Много мелочей еще не было окончено. Не хватало гвоздей. Только вчера по ростепели пришла часть санного обоза с железом из Тулы. В кузницах работали всю ночь. Дорог был каждый день, чтобы успеть догнать по высокой воде тяжелые корабли до гирла Дона.

Пылали все горны. Кузнецы в прожженных фартуках, в соленых от пота рубахах, рослые молотобойцы, по пояс голые, с опаленной кожей, закопченные мальчишки, раздувающие мехи, — все валились с ног, отмахивали руки, почернели. Отдыхающие (сменялись несколько раз в ночь) сидели тут же: кто у раскрытых дверей жевал вяленую рыбу, кто спал на куче березовых углей.

Старший мастер Кузьма Жемов, присланный Львом Кирилловичем со своего завода в Туле (куда был взят из тульской тюрьмы — в вечную работу), покалечил руку. Другой мастер угорел и сейчас стонал на ночном ветерке, лежа около кузницы на сырых досках.

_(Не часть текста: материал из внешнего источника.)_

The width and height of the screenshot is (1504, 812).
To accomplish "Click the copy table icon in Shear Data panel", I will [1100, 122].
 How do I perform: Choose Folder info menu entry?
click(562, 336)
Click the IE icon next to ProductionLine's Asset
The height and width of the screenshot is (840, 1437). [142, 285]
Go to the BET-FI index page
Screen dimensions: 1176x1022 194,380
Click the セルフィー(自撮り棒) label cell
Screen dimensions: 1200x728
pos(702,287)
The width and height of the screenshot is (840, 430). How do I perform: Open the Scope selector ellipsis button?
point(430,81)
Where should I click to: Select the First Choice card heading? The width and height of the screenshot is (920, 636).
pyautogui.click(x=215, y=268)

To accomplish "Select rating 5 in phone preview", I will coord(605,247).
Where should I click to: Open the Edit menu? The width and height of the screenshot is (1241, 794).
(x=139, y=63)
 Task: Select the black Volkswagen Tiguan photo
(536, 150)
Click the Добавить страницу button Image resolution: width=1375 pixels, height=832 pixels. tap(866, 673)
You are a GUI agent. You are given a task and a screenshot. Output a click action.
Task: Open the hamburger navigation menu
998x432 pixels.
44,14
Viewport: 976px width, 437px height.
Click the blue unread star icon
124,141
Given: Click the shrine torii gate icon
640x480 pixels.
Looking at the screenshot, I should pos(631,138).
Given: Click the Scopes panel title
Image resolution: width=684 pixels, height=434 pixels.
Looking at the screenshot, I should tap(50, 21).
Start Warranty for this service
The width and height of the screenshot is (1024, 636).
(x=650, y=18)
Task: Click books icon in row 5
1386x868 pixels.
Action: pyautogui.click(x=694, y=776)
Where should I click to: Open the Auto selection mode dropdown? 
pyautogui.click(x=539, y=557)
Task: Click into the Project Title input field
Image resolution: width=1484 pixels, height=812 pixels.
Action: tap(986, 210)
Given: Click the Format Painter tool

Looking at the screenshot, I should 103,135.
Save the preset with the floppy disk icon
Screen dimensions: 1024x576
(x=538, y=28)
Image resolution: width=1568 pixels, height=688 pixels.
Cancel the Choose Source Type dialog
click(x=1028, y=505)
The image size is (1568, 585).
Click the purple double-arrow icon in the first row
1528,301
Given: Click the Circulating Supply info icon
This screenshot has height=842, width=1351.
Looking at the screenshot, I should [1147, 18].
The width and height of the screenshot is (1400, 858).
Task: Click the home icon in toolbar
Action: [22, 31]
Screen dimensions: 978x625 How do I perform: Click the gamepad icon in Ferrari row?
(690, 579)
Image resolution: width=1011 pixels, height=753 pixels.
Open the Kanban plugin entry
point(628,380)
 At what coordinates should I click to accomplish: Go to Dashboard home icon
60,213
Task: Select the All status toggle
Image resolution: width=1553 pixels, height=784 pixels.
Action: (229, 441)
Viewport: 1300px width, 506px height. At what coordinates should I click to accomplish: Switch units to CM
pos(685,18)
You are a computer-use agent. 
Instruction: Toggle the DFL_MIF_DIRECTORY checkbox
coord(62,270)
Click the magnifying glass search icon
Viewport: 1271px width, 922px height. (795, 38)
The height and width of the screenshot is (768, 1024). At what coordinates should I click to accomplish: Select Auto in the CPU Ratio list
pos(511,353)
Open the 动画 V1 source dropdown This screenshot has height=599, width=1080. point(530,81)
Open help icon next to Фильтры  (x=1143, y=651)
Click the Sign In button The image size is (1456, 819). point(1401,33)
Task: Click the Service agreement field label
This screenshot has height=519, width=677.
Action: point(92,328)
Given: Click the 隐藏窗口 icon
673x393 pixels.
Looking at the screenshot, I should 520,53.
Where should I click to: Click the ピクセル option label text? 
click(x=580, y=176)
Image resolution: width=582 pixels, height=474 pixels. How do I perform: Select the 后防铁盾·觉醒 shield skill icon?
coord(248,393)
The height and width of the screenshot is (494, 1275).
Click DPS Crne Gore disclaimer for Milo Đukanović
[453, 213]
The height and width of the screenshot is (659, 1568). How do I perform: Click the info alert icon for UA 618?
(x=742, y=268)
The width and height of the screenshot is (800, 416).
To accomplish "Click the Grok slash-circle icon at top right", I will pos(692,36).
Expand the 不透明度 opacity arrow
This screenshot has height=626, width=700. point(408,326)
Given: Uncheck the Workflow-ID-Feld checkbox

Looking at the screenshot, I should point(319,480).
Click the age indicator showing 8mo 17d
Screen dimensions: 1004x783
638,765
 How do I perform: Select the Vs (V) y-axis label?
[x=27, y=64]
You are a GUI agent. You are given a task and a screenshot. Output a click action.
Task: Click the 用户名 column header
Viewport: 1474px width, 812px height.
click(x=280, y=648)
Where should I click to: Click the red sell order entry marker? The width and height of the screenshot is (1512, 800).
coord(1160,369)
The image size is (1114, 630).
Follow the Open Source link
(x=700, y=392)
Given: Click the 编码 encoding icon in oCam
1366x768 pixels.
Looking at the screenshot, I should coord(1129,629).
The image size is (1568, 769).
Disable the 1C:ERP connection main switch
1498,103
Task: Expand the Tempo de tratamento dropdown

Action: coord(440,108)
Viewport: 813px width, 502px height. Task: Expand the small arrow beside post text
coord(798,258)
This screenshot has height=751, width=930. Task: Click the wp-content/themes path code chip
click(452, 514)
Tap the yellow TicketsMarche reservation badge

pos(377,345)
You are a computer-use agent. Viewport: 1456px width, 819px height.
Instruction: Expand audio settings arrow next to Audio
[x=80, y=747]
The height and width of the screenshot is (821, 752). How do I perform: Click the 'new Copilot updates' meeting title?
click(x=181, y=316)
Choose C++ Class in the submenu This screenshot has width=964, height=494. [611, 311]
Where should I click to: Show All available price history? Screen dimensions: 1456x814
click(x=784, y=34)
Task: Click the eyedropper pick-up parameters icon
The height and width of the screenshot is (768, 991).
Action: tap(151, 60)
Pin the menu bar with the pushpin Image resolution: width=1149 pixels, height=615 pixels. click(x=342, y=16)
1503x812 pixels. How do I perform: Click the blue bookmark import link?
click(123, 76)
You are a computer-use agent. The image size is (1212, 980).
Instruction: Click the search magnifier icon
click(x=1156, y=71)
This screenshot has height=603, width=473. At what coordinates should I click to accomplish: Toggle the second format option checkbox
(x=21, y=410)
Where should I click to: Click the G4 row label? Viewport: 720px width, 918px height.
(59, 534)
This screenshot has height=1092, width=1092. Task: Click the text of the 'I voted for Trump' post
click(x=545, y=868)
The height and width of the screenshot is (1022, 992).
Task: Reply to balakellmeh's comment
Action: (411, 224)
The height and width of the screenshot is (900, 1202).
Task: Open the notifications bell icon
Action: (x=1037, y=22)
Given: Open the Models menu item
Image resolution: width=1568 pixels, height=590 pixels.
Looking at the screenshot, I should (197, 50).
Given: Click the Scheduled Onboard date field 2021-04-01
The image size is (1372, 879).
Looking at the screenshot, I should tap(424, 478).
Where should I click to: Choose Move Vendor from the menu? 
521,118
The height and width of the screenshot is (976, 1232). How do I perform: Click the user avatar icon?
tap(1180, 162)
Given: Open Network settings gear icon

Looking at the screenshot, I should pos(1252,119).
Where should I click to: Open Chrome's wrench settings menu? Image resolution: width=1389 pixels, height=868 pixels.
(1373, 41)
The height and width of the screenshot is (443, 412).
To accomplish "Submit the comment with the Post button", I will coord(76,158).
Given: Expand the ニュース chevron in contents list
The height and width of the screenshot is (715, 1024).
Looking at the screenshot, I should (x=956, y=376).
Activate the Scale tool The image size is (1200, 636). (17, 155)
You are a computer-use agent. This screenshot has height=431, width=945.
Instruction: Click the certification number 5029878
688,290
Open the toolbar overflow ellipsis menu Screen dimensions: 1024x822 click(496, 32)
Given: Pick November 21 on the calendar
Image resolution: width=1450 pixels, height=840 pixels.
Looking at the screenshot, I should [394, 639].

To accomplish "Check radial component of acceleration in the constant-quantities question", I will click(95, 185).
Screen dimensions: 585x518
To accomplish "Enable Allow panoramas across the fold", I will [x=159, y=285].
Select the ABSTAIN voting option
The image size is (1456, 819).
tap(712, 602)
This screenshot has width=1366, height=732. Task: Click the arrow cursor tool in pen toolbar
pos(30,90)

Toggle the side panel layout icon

Наваривали лапы большому якорю для «Крепости». Якорь, подвешенный на блоке к потолочной матице, сидел в горне. Омахивая пот, свистя легкими, воздуходувы раскачивали рычаги шести мехов. Два молотобойца стояли наготове, опустив к ноге длинноручные молота. Жемов здоровой рукой (другая была замотана тряпкой) ковырял в углях, приговаривал:

— Не ленись, не ленись, поддай…

Петр в грязной белой рубахе, в парусиновом фартуке, с мазками копоти на осунувшемся лице, сжав рот в куриную гузку, осторожно длинными клещами поворачивал в том же горне якорную лапу. Дело было ответственное и хитрое — наварка такой большой части…

Жемов, — обернувшись к рабочим, стоящим у концов блока:

— Берись… Слушай… (И — Петру.) В самый раз, а то пережжем… (Петр, не отрывая выпуклых глаз от углей, кивнул, пошевелил клещами.) Быстро, навались… Давай!..

Торопливо перехватывая руками, рабочие потянули конец. Заскрипел блок. Сорокапудовый якорь пошел из горна. Искры взвились метелью по кузнице. Добела раскаленная якорная нога, щелкая окалиной, повисла над наковальней. Теперь надо было ее нагнуть, плотно уместить. Жемов — уже шепотом:

— Нагибай, клади… Клади плотнее… (Якорь лег.) Сбивай окалину. (Загорающимся веником стал смахивать окалину.) Лапу! (Обернувшись к Петру, закричал диким голосом.) Что ж ты! Давай!

— Есть!

Петр вымахнул из горна пудовые клещи и промахнулся по наковальне, — едва не выронил из клещей раскаленную лапу. Присев от натуги, ощерясь, наложил…

— Плотнее! — крикнул Жемов и только взглянул на молотобойцев. Те, выхаркивая дыхание, пошли бить кругами, с оттяжкой. Петр держал лапу, Жемов постукивал молотком — так-так-так, так-так-так. Жгучая окалина брызгала в фартуки.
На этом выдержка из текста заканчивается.